● **Selected extract**
I can’t imagine being a GM for a professional football team. Actually, I shouldn’t say it like that. How about this: I can’t imagine how badly I’d run a team into the ground if I was a GM for a football team.

Yeah, that’s more appropriate.

I think about this often, how well I could run a team. After starting playing fantasy football in the early 1990s, when fantasy football wasn’t even really something you did but more something “those weird stat geeks do”, I have a lot of experience managing rosters, so in a way, I feel like I could do it. I’m good with people, I know how to read people and I can motivate them as needed. Everyone is motivated by money, so at that level you learn to deal with expectations and decisions being made in a different way. Easy.

But that stupid old saying, “Proof is in the pudding,” tends to pop into my mind every time right after I think again, incorrectly, that I could run a pro franchise.

I know how it’d turn out. I’ve been there before.

Sure, my fantasy teams have been to the playoffs a fair amount. We’re currently aiming for, I believe, our fourth straight playoff appearance and seventh in nine years. In the 20 years I’ve been in the CCMP FFL, which appropriately has been renamed from the FFL since the later, incidentally, came before the former, I think I’ve  been in the playoffs about 12 or 13 times.

Is that great? No. But it’s not bad. That’s about 60 percent of the time I’ve been in the playoffs, give or take. In the NFL, I’d expect that over the life of a franchise, not many have been in the playoffs six of out 10 years over the last half century or so. (As a note, I don’t feel like looking things up to be factually correct here, and besides it’s my damn blog, so I’ll just go with what I want to think and we’ll call it even, okey dokey? Good).

So maybe I’ve got a chance. But then again, days like today make me realize where my shortcomings are and how terrible I’d be doing it for real.

Today is the NFL trade deadline. There probably won’t be any blockbusters, because there hardly ever are any blockbusters. At least not many in the past three decades.

Sure, there have been exceptions. I remember hearing about Herschell Walker getting traded to Minnesota and thought it was ridiculous that they’d give up so many draft picks. And I have a somewhat fuzzy recollection of the Eric Dickerson trade a couple years before. But other than those, there haven’t been many.

Except 1998. That was the year rule changes in the CCMP FFL started getting handed down by the barrel.

● **Request 1**
Reproduce the fantasy football post word for word from "Sure, there have" to "haven’t been many.".
● **Request 2**
Decide whether each statement agrees with the fantasy football post, answering yes or no and quoting the words of the post that settle it: (a) The writer started playing fantasy football in the early 1990s. (b) The writer expects a blockbuster trade on the day of the NFL trade deadline. (c) The writer looked up the facts to make sure the figures were correct.
● **Request 3**
Write the next part of the fantasy football post, picking up right after its final sentence.

● **Source excerpt**

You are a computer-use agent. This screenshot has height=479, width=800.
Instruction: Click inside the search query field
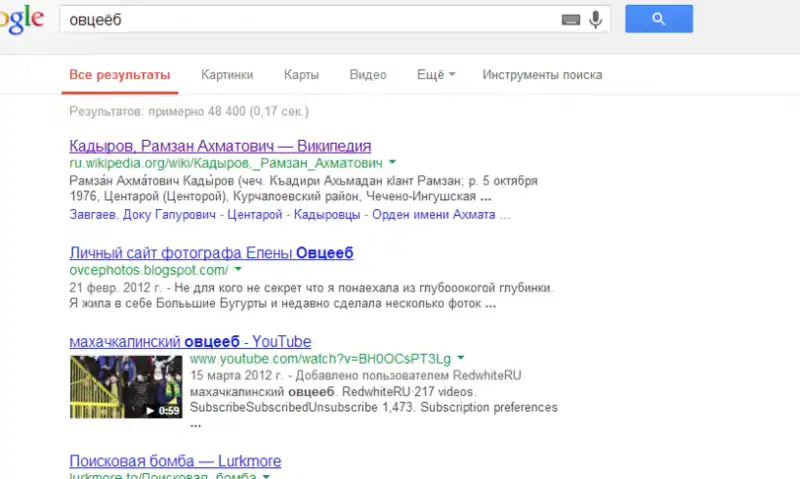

● **Response 1**
Sure, there have been exceptions. I remember hearing about Herschell Walker getting traded to Minnesota and thought it was ridiculous that they’d give up so many draft picks. And I have a somewhat fuzzy recollection of the Eric Dickerson trade a couple years before. But other than those, there haven’t been many.

● **Response 2**
(a) Yes: "After starting playing fantasy football in the early 1990s"
(b) No: "There probably won’t be any blockbusters, because there hardly ever are any blockbusters."
(c) No: "I don’t feel like looking things up to be factually correct here"

● **Response 3**
That was the year I finally got Emmitt Smith.

http://www.youtube.com/watch?v=oY0vDNoBfWo

Now, Emmitt was then as Adrian Peterson is today. The guy I covet. The one person I’d love to have on my team, almost at any cost.

I’ve actually tried each of the past two years leading into our draft to get Peterson. I’ve offered multiple 1st and 2nd round picks, players, everything legal in a trade to get him, but the Minnesota homer who drafted him out of college and has kept him ever since won’t budge. Well, good for him. The dude’s worth it.

http://www.youtube.com/watch?v=k-8FUIxIkvo

You may notice above that I said I’ve done everything “legal” to try to acquire Peterson. That’s because I have to stay within the CCMP rules on trades, fondly known in some circles as the “Two cases and a tin” rule.

That’s one of my lasting memories for the CCMP FFL. I think there are at least three rules in the league’s bylaws that are directly linked to me, and this one is my favorite.

Back in 1998, after two long years of fighting and prying to get him away from Dick, I was able to pull off a trade to get Emmitt on my team. Now, back then, I’d do anything to trade. I didn’t really care about winning, although in this case, it was a win-win all around for me.

The only problem was that I got major shit for the way the trade went down and the means of the transaction.

At that time, there weren’t hard and fast, stated rules about trades, so I improvised. I got Dick drunk and convinced him that he should trade me Emmitt and I’d give him a running back and wide receiver, who if my memory serves me correctly was Robert Smith from Minnesota and Ed McCaffery of Denver, along with 2nd- and 3rd-round picks for three years.

Oh, and I was to throw in two cases of Budweiser, $10 and a tin of Copenhagen long cut wintergreen.

The chew was what put it over the top because 1) we were drunk, 2) he was out of chew and 3) even though I was, at the time, a Kodiak guy, I happened to go buy a tin of his favorite kind when I was buying the beer. Just call me a good planner.

So the transaction went down, and people bitched. Wow, did they bitch. But, hey, there weren’t rules for it saying I couldn’t buy him beer before or after the trade and that I couldn’t entice him to trade him with money. Sure, maybe it wasn’t the most ethical, but it wasn’t outlawed either.

That was then. Now, it’s totally outlawed. And here are the bylaws from our CCMP FFL website that state, in part, the rules of a trade.

  • Trades may only involve players and draft picks. Money, services, or other material goods cannot be traded.
  • You may only trade future draft picks involved in the next two drafts. For example, during the 2005 season, you may make trades involving 2006 and 2007 draft picks.
  • Once you have traded a player, you may not receive that player back in trade for one calendar year. You may not make a trade that involves giving a player back at a later date. Trades may be made where the draft pick involved is based on a statistical measure.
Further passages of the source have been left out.